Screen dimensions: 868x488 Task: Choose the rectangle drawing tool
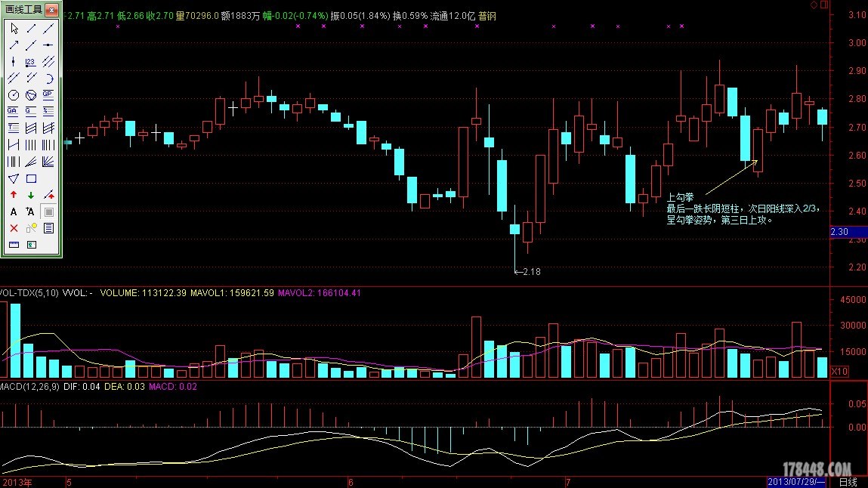(x=31, y=179)
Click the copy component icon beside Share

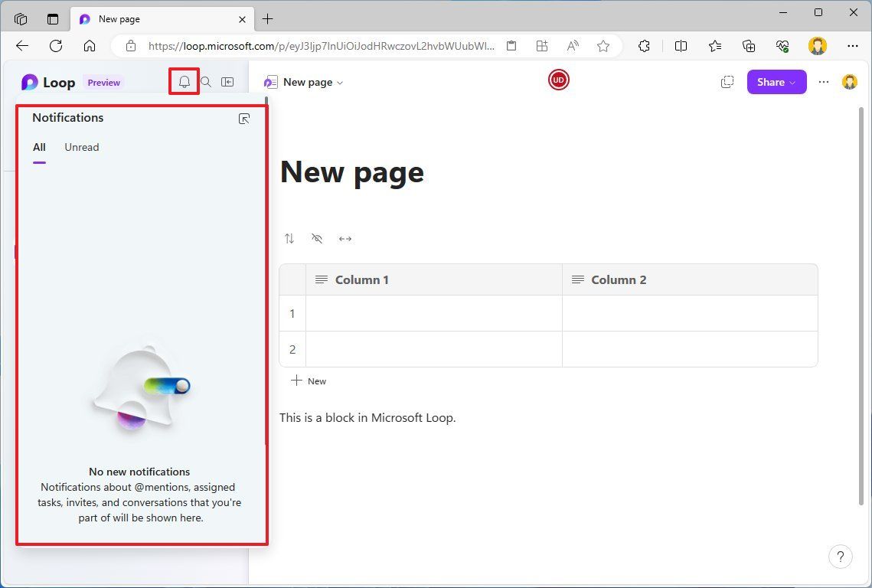click(727, 81)
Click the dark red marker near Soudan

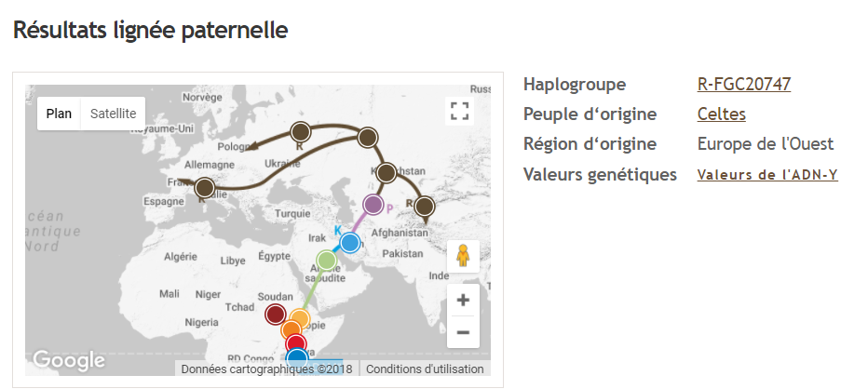(x=275, y=314)
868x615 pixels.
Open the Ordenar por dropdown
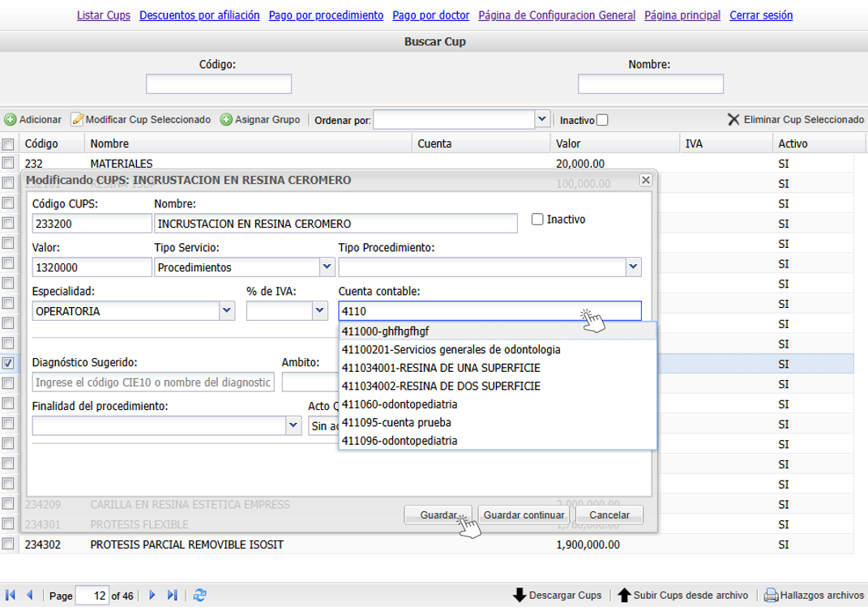coord(541,119)
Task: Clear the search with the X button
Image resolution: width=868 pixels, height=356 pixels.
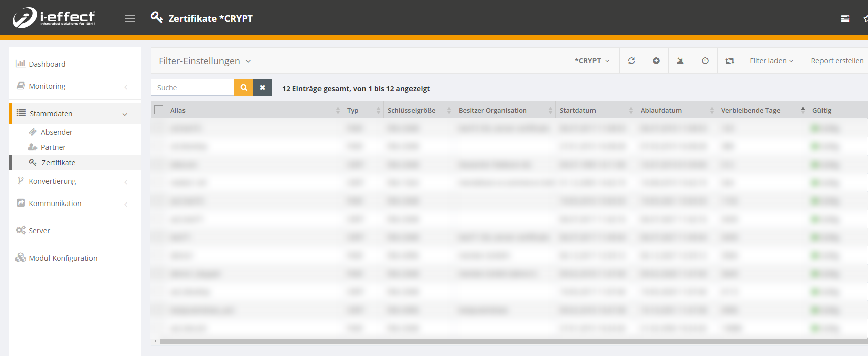Action: (262, 87)
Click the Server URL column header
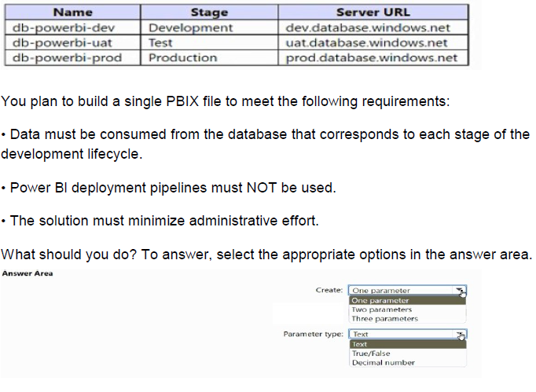This screenshot has height=392, width=536. (x=373, y=13)
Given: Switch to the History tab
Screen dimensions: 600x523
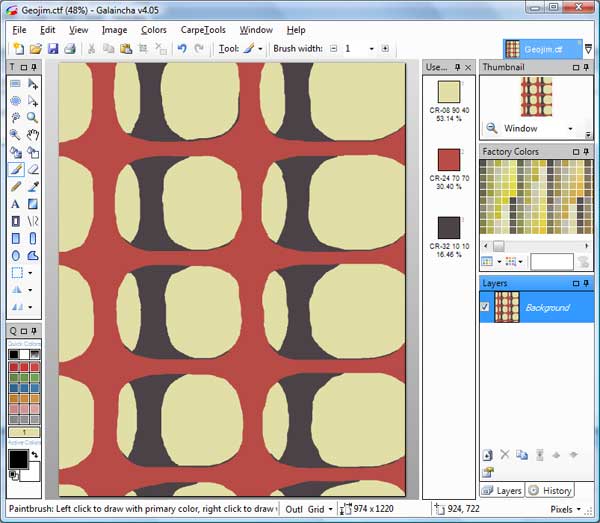Looking at the screenshot, I should pyautogui.click(x=550, y=490).
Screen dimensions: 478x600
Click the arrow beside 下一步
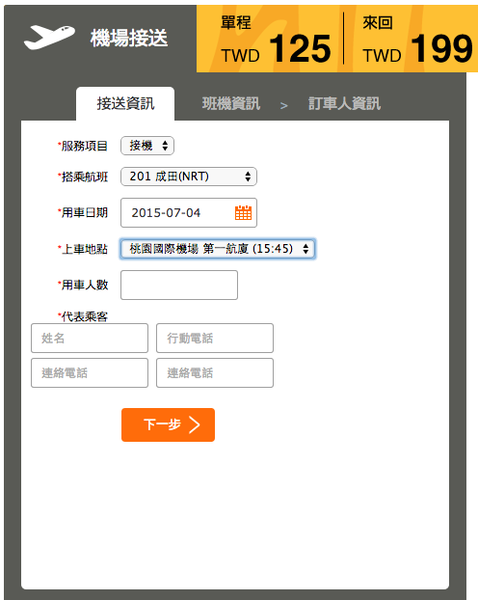(x=195, y=425)
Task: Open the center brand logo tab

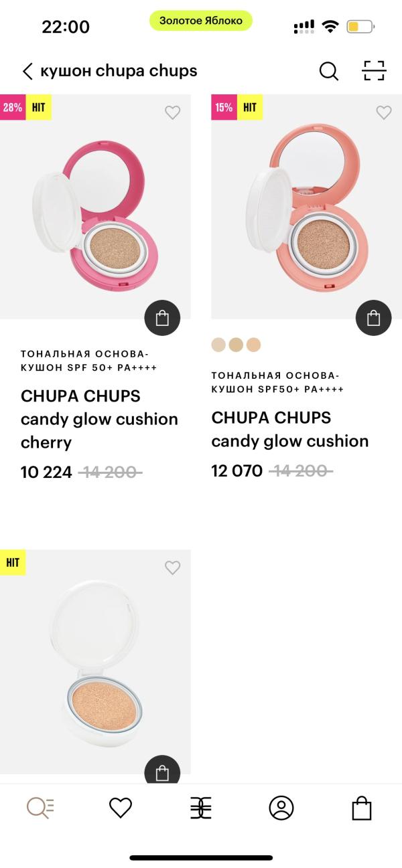Action: click(201, 808)
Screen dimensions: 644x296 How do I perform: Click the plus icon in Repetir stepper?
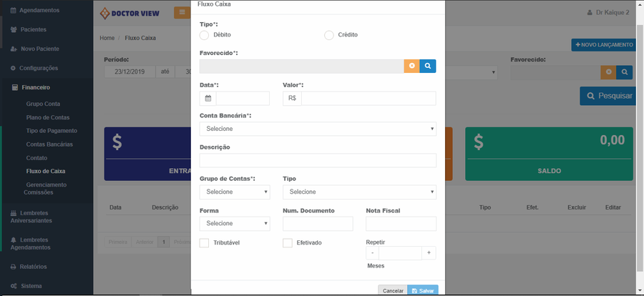pos(429,252)
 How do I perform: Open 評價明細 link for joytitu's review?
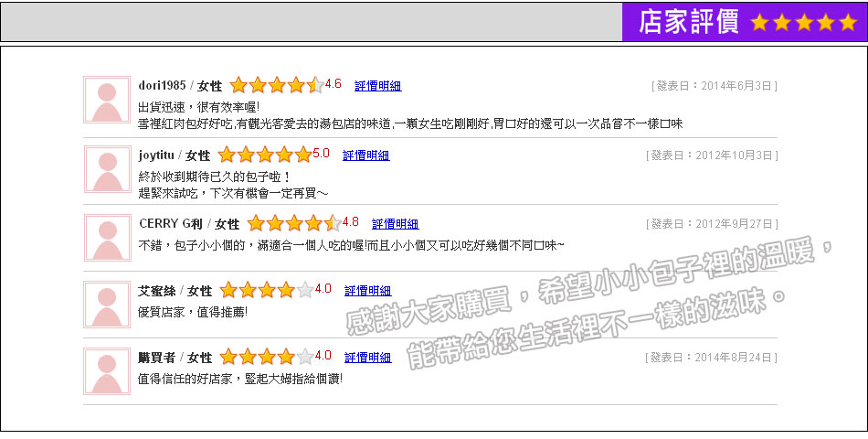click(365, 155)
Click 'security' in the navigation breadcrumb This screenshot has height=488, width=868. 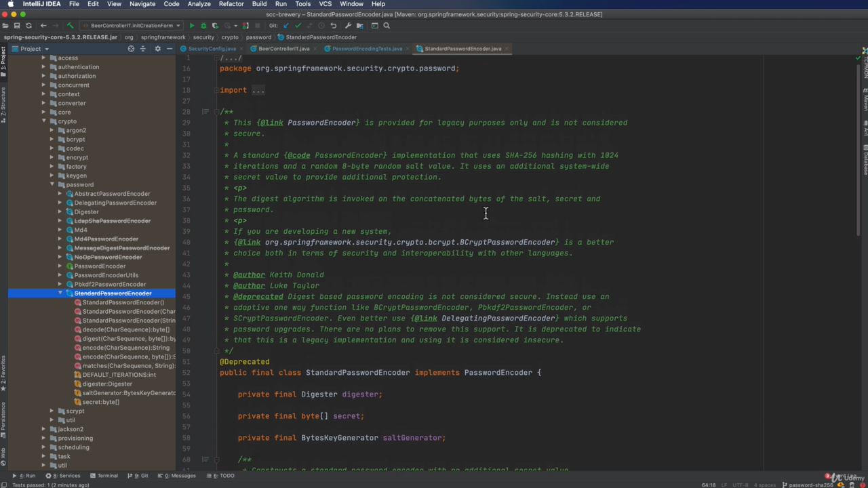(x=203, y=37)
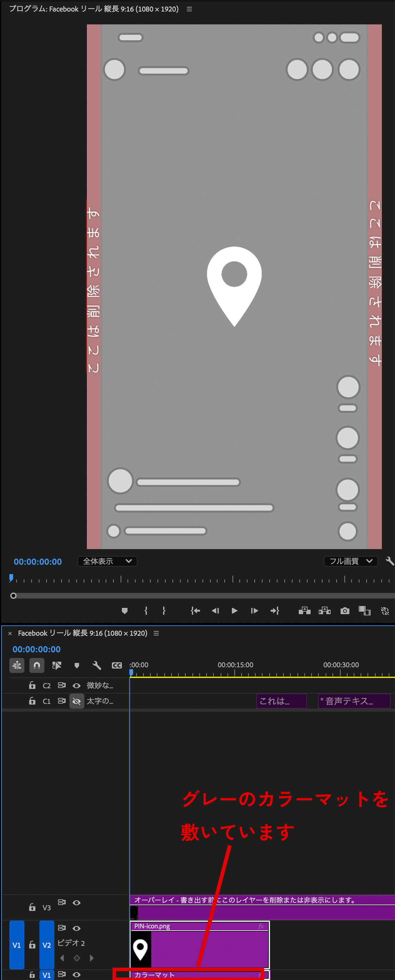The height and width of the screenshot is (980, 395).
Task: Toggle V3 track visibility eye
Action: point(76,902)
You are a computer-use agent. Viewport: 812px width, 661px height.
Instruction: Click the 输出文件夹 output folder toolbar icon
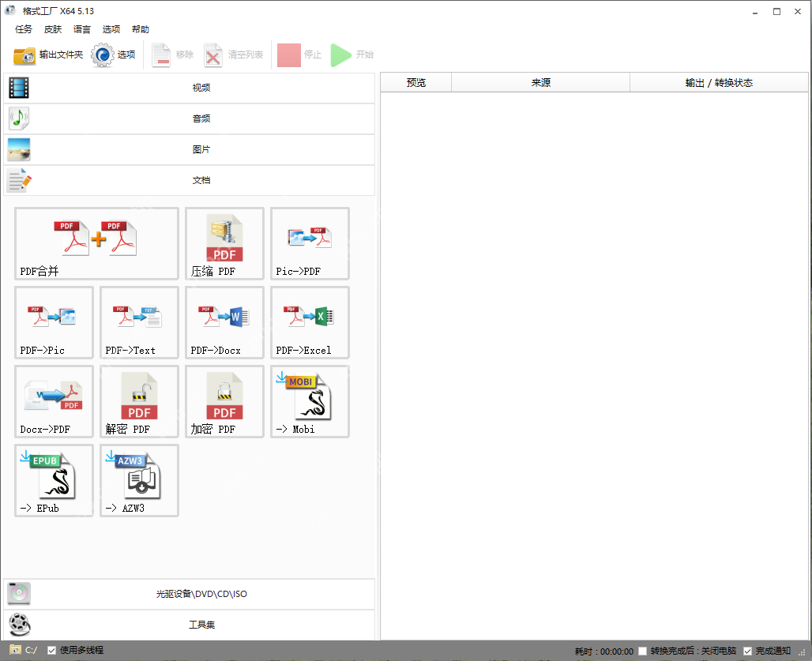(43, 55)
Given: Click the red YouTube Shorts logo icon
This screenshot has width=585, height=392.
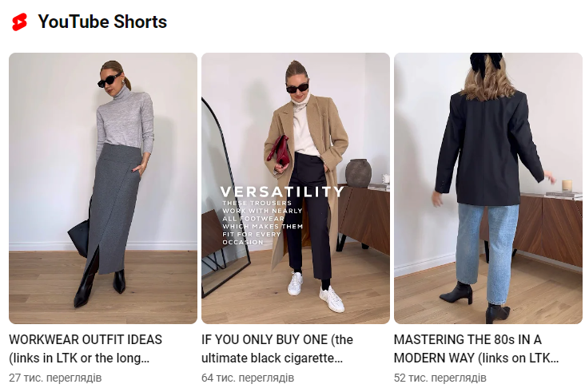Looking at the screenshot, I should coord(19,22).

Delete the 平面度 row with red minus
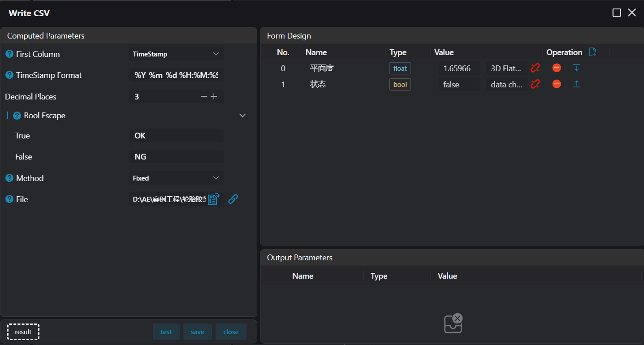pyautogui.click(x=557, y=68)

How to complete this task:
Both the first line of the records above and the line containing "Task: Clear the search with the X button" belong in the copy; please return them and every line between, exactly, minus the pictures.

Solution for this exercise:
Screen dimensions: 868x488 Task: Choose the rectangle drawing tool
(x=31, y=179)
Click the copy component icon beside Share

click(727, 81)
Click the dark red marker near Soudan

(x=275, y=314)
868x615 pixels.
Open the Ordenar por dropdown
coord(541,119)
Task: Clear the search with the X button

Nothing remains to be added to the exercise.